The following pages outline how the scripts provided by this repository are used to import existing NLP datasets into the DeepA2 framework:

* [e-SNLI](esnli.md)
* [AIFdb](aifdb.md)
* [Entailment Bank](enbank.md)
* [IBM-ArgQ-Rank](argq.md)
* [IBM-KPA](argkp.md)


## Usage options for `deepa2 serve`

```
% deepa2 serve --help
Usage: deepa2 serve [OPTIONS]

  Prepares 🎂 DeepA2 datasets for text-2-text training, and serves a single 🍰
  t2t dataset.

Options:
  --path TEXT                path to DeepA2 dataset
  --revision TEXT            version of the dataset (script) to load
  --export-path TEXT         local directory to which t2t dataset is saved
  --export-format TEXT       format in t2t dataset is saved (parquet, csv,
                             jsonl), will use parquet if left blank
  --input-column-name TEXT   name of input column of t2t dataset  [default:
                             text]
  --target-column-name TEXT  name of target column of t2t dataset  [default:
                             target]
  --configfile TEXT          path to yml configuration while; commandline
                             options overwrite config file; using a config
                             file allows for serving multiple deepa2 datasets
                             as a single t2t dataset; generative modes covered
                             canalso be specified in config file.
  --help                     Show this message and exit.

```


A `configuration file` may look like:

```yml
sources:
-   path: "prjct/data"  # a local dir or a dataset at hf hub 
    data_files:         # all files relative to path 
        train:          # these files go in train split
        -   "enbank/task_1/train/train.parquet"
        -   "moral-maze/train/train.parquet"
        validation:     # these files go in validation split
        -   "enbank/task_1/validation/validation.parquet"
        -   "moral-maze/validation/validation.parquet"
        test:           # these files go in test split
        -   "enbank/task_1/test/test.parquet"
        -   "moral-maze/test/test.parquet"
export_format: "csv"
export_path: "data/tmp" 
generative_modes:       # list of modes used to construct t2t items 
-   name: "s+r => a"    # fully specified mode:
    target: "argdown_reconstruction"
    input:
    -   "argument_source"
    -   "reasons"
    weight: 1           # controls frequency of mode in t2t dataset
-   name: "s => c"      # mode will be inferred from keys in name
```

Keys for specifying generative modes:

```bash
% deepa2 keys
{'a': 'argdown_reconstruction',
 'c': 'conclusion',
 'e': 'erroneous_argdown',
 'fc': 'conclusion_formalized',
 'fi': 'intermediary_conclusions_formalized',
 'fp': 'premises_formalized',
 'g': 'gist',
 'h': 'source_paraphrase',
 'i': 'intermediary_conclusions',
 'j': 'conjectures',
 'k': 'plchd_substitutions',
 'p': 'premises',
 'r': 'reasons',
 's': 'source_text',
 't': 'title',
 'x': 'context'}

```


## Extensions of the Original Framework

We're continously extending the original `deepa2` framework and have, so far, added the following additional features (dataset dimensions):

```yml
erroneous_argdown:  # flawed reconstruction, e.g.
  "(1) God exists.
   ----
   (2) God exists."
gist:               # the argument's main point, e.g.
  "Being perfect entails real existence."
source_paraphrase:  # a maximally clear re-rendition of source_text
  "God is a being than which no greater can be conceived.
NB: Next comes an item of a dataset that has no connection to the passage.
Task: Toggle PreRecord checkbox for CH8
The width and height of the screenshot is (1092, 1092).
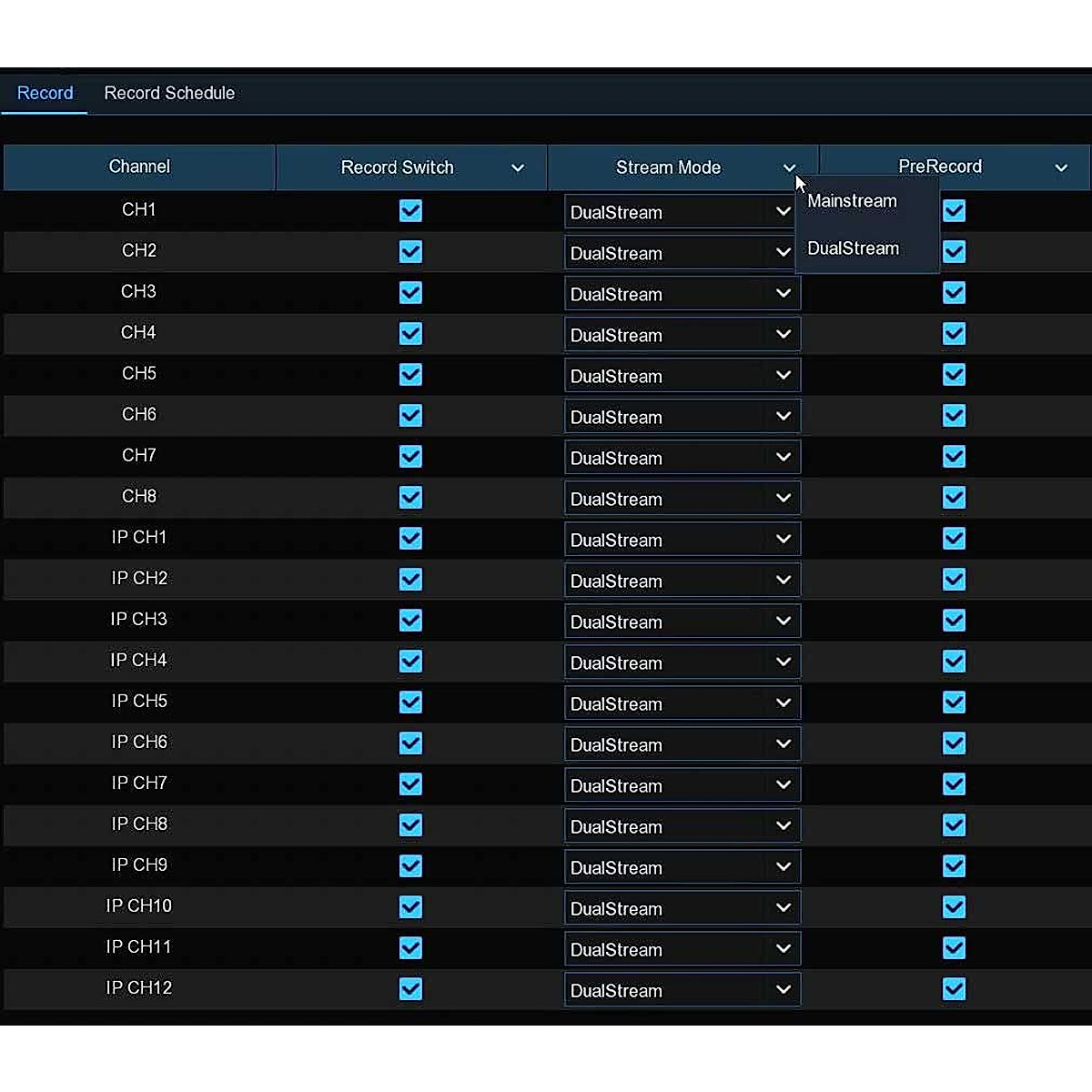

If such a 
  being fails to exist, then a greater being — namely, a being than 
  which no greater can be conceived, and which exists — can be 
  conceived. But this would be absurd: nothing can be greater than 
  a being than which no greater can be conceived. So God exists."
title:              # a telling title of the argument, e.g.
  "The ontological argument"
context:             # the context, e.g.
  "Does God exist? This is a famous proof from St. Anselm's 
  Proslogion"
```